STATED TASK »
Rewrite everything from the line containing "Given: Open Customize In-app Sampling page" down to the line containing "Screen dimensions: 580x580 149,442" as a Markdown table with the columns Row and Entry line, one row per nonblank line, leaving the pictures out.

--- BEGIN RECORDS TO PROCESS ---

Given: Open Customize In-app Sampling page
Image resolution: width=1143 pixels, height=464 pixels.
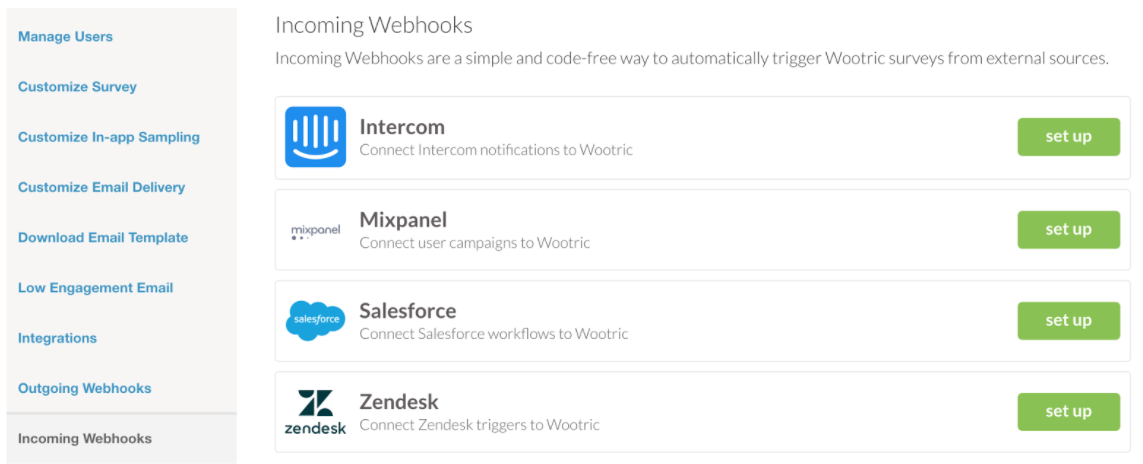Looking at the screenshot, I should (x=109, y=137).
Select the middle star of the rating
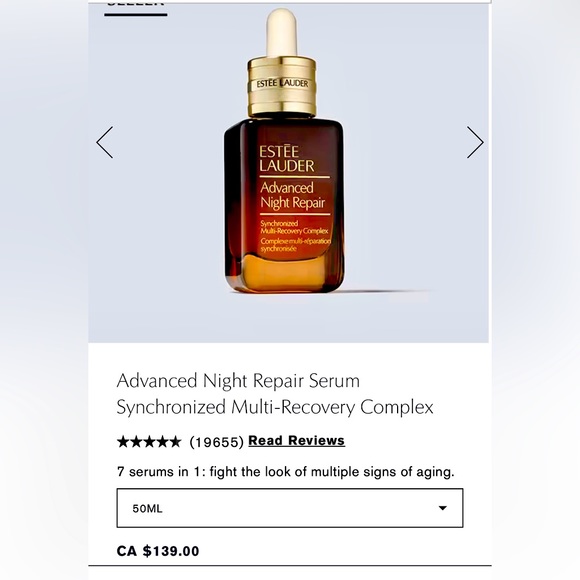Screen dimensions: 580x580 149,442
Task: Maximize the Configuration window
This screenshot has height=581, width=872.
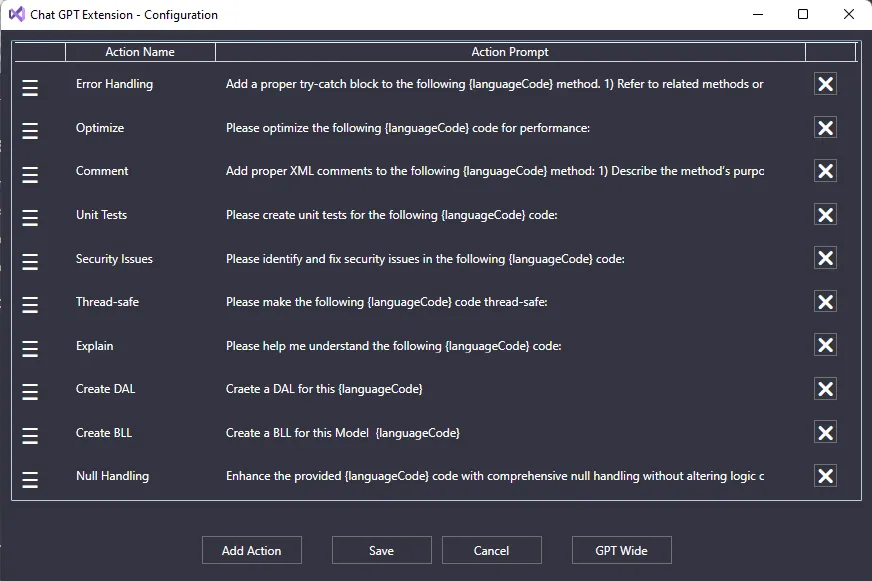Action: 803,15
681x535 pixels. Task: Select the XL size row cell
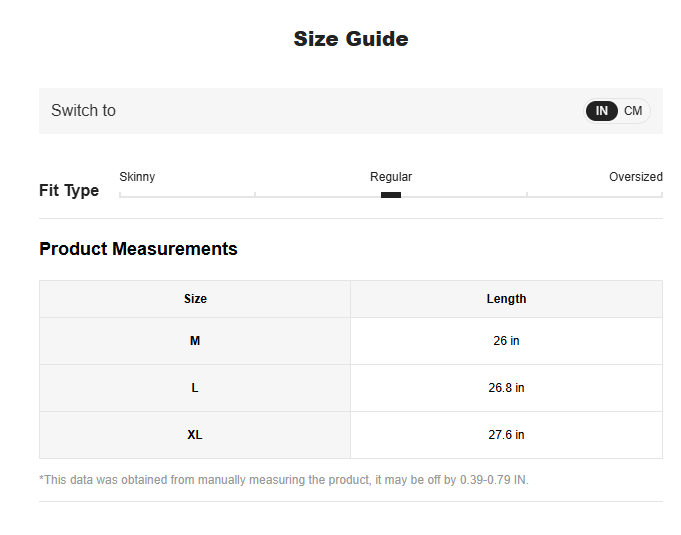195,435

--- END RECORDS TO PROCESS ---
--- BEGIN RECORDS TO PROCESS ---

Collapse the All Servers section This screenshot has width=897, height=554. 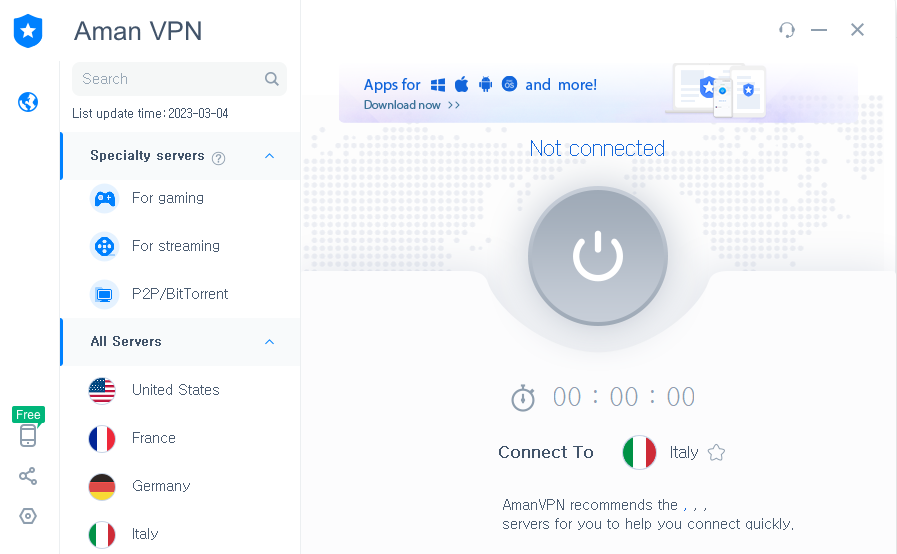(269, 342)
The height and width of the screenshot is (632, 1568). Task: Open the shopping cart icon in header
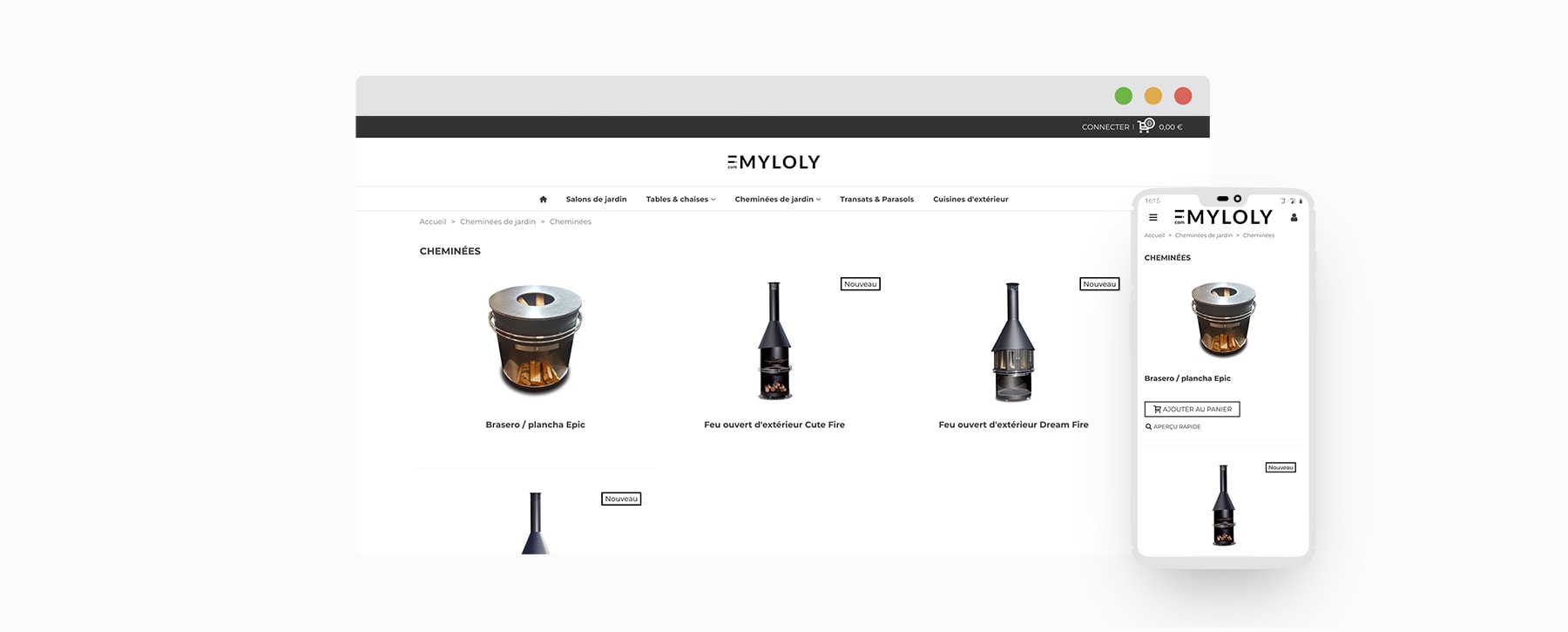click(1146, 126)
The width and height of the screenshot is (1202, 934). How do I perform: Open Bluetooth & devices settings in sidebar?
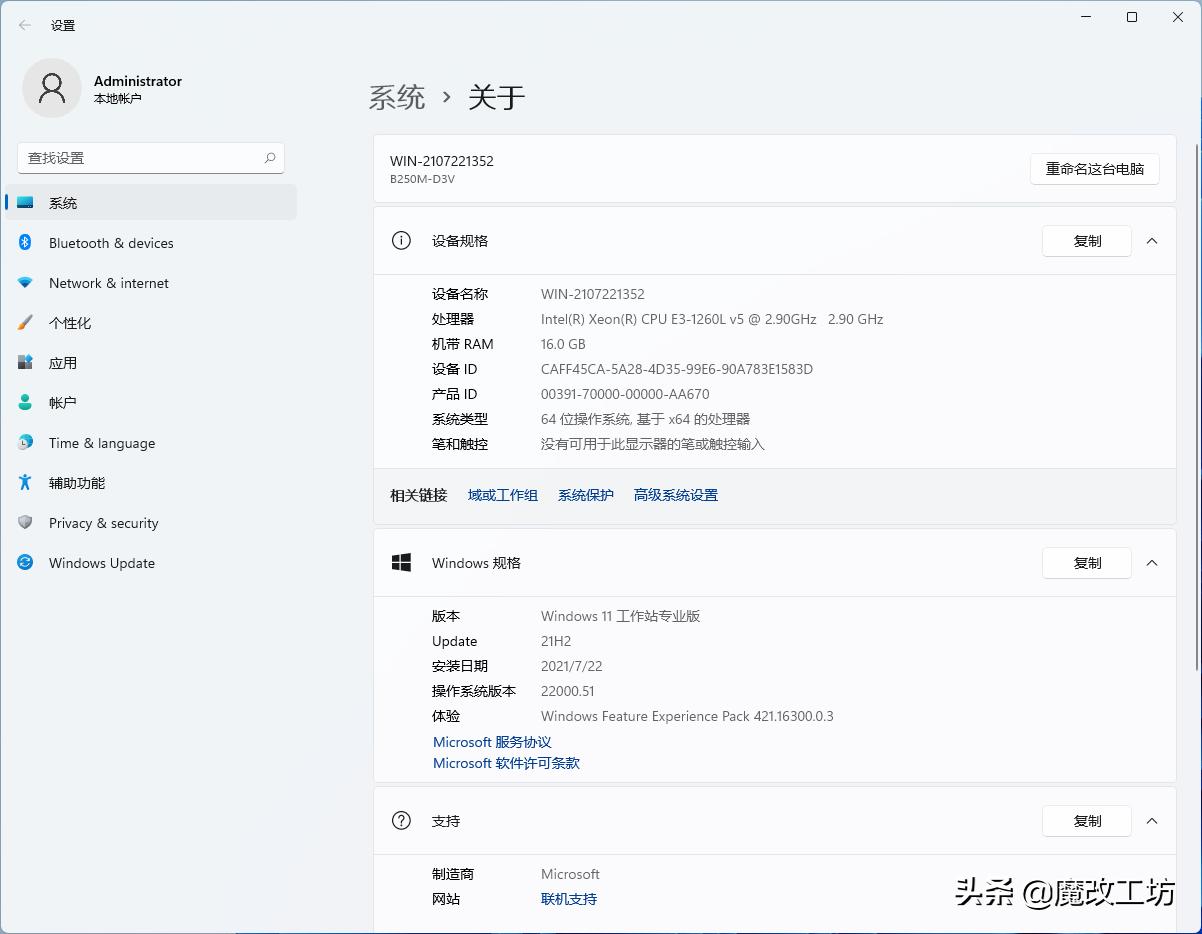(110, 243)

--- END RECORDS TO PROCESS ---
--- BEGIN RECORDS TO PROCESS ---

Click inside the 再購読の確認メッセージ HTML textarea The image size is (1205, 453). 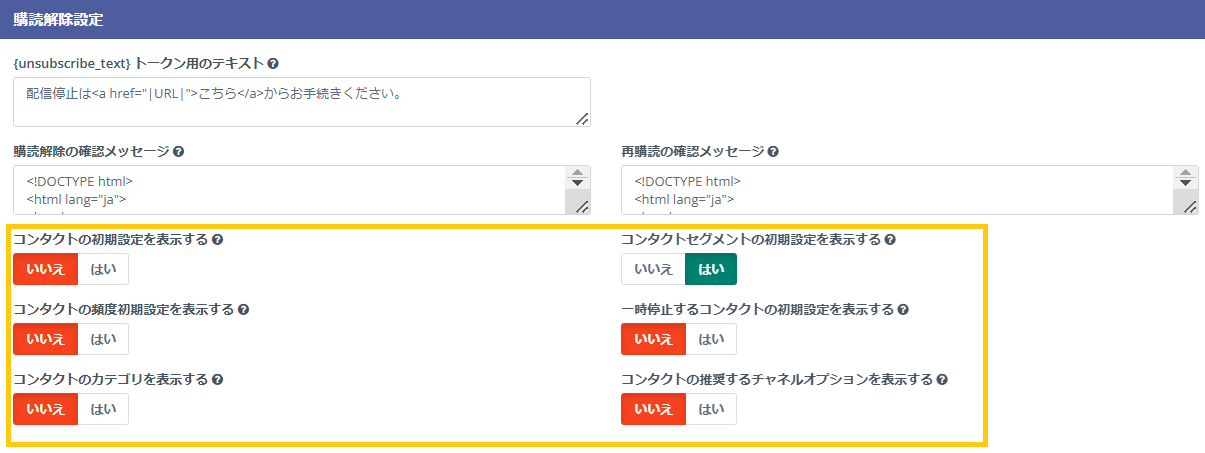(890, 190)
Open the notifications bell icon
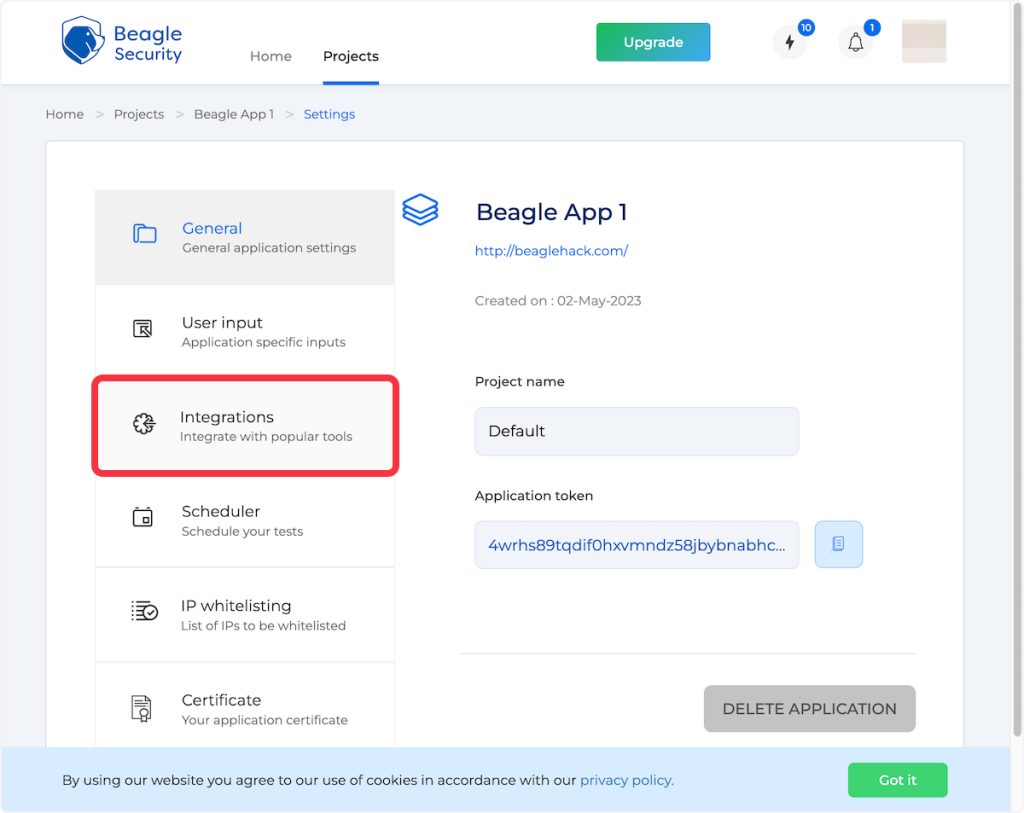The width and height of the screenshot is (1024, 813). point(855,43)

--- END RECORDS TO PROCESS ---

THE COMPLETED TASK »
| Row | Entry line |
|---|---|
| 1 | Given: Open Customize In-app Sampling page |
| 2 | Image resolution: width=1143 pixels, height=464 pixels. |
| 3 | Looking at the screenshot, I should (x=109, y=137). |
| 4 | Select the middle star of the rating |
| 5 | Screen dimensions: 580x580 149,442 |